Texto citado:
En este marco trágico, Monipodio ofrece una pena para el agresor pero la víctima ya fue convencida por la Gananciosa:

No diga vuesa merced, señor Monipodio, mal de aquel maldito, que, con cuán malo es, le quiero más que a las telas de mi corazón; y hanme vuelto el alma al cuerpo las razones que en su abono me ha dicho mi amiga la Gananciosa, y en verdad que estoy por ir a buscarle (199).

En primer término, la utilización de la metáfora telas de mi corazón se une a la descripción hecha por Juliana sobre las circunstancias del apaleamiento: “Esta mañana me sacó al campo, detrás de la Güerta del Rey, y allí, entre unos olivares, me desnudó […], me dio tantos azotes que me dejó por muerta” (198). La descripción de los hechos permite evocar el famoso episodio del Robledal de Corpes. Si bien las circunstancias, los estamentos sociales, los códigos amorosos en nada se asemejan, en ambas épocas la mujer es lo otro, es el sujeto de posesión y pasible de maltrato.

En segundo término, la mención de telas de mi corazón hace referencia no solo al propio cuerpo, sino también, a su propia emocionalidad. Y como afirma Rodríguez de la Flor, en el mundo físico-natural del Barroco el corazón es la metonimia del yo, “la oficina y lugar de la verdad emocional, donde toman forma las afecciones y las pasiones que luego determinan los movimientos corporales” (Rodríguez de la Flor, 2012: 225). Además, con sus palabras la Cariharta se coloca en un lugar subalterno amando al otro más que a sí misma, desbordando así el principio cristiano que dice: ama a tu prójimo como a ti mismo.10 En definitiva, estas mujeres parecieran estar modelizadas para interpretar la violencia como una manifestación del querer.

Los hechos concluyen en un clima festivo de reconciliación y, entre el canto y el baile, la Juliana recita: “Deténte, enojado, no me azotes más, / que si bien lo miras, a tus carnes das” (206). Ella se posiciona como propiedad de su hombre y, también, formando un mismo cuerpo con él, palabras que nos remiten a las que el hombre exclama en el Génesis (2:23), “es carne de mi carne”. Esas palabras admiten la condición de un cuerpo descarnado y transformado en el cuerpo del otro, por lo tanto carente de una integridad propia.

Los desbordes emocionales tanto de Juliana como de Repolido promueven prácticas en ambos personajes. Ella, por amor y la consecuente obediencia, responde al pedido económico de él, luego por temor se esconde de su agresor cuando va a buscarla a la casa de Monipodio. Repolido por su irascibilidad emplea la fuerza física y los golpes como instrumentos de dominación de su querida, luego aparenta arrepentimiento y, finalmente, acude a la amenaza como estrategia de intimidación cuando la situación se dilata: “¡Vive el Dador! si se me sube la cólera al campanario que sea peor la recaída, que la caída” (202). Por último, emplea la manipulación afectiva como mecanismo de control de la voluntad, ya que al final de la escena él decide dejarla y ella le ruega que no la abandone.

Ejercicio propuesto A: Edita las filas de los datos registrados desde la que contiene "Task: Click the 百度 icon on the links toolbar" hasta el final de esos datos, ambas incluidas. Reescríbelas cambiando "links toolbar" por "bookmarks bar" y sin tocar nada más.
El texto citado y las filas no guardan relación entre sí.

(Datos registrados)
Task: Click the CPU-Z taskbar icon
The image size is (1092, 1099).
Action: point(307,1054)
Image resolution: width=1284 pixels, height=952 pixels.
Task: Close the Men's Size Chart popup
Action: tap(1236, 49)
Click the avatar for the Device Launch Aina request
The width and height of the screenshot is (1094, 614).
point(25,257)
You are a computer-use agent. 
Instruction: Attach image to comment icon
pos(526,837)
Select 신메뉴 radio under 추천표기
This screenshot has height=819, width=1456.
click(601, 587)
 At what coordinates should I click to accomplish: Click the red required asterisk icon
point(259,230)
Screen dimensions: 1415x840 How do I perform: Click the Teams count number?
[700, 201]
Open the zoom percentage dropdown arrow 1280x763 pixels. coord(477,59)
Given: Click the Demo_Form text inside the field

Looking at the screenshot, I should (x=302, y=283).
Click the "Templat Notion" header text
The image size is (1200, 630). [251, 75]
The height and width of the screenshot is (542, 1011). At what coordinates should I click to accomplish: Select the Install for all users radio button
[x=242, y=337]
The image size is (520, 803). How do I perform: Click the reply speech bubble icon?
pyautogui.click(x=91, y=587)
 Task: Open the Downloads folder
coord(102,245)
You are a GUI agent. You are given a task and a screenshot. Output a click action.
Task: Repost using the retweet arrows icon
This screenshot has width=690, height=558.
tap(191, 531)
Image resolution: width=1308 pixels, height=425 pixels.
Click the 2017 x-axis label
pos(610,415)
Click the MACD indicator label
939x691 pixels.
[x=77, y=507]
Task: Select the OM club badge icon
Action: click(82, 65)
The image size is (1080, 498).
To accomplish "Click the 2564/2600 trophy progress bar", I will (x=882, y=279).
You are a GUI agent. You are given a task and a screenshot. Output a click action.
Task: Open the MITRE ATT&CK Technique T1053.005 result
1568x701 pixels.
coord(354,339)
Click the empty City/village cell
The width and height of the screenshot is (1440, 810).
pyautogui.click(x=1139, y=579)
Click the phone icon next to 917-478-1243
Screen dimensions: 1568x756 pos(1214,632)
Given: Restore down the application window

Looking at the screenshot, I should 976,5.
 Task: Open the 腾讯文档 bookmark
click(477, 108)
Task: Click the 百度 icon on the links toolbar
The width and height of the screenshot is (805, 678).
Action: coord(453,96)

Ejercicio propuesto B: Resume el texto citado en dos oraciones.

Resultado final A:
Task: Click the 百度 icon on the bookmarks bar
The width and height of the screenshot is (805, 678).
Action: coord(453,96)

Resultado final B: El texto citado analiza cómo Juliana, la Cariharta, le pide a Monipodio que no hable mal de su agresor después de los azotes recibidos, y cómo la metáfora «telas de mi corazón» la coloca en un lugar subalterno en el que la violencia se interpreta como una manifestación del querer. Además, describe cómo los desbordes emocionales de ambos personajes promueven prácticas en las que Repolido domina a Juliana con golpes, amenazas y manipulación afectiva, mientras ella obedece, se esconde por temor y al final le ruega que no la abandone.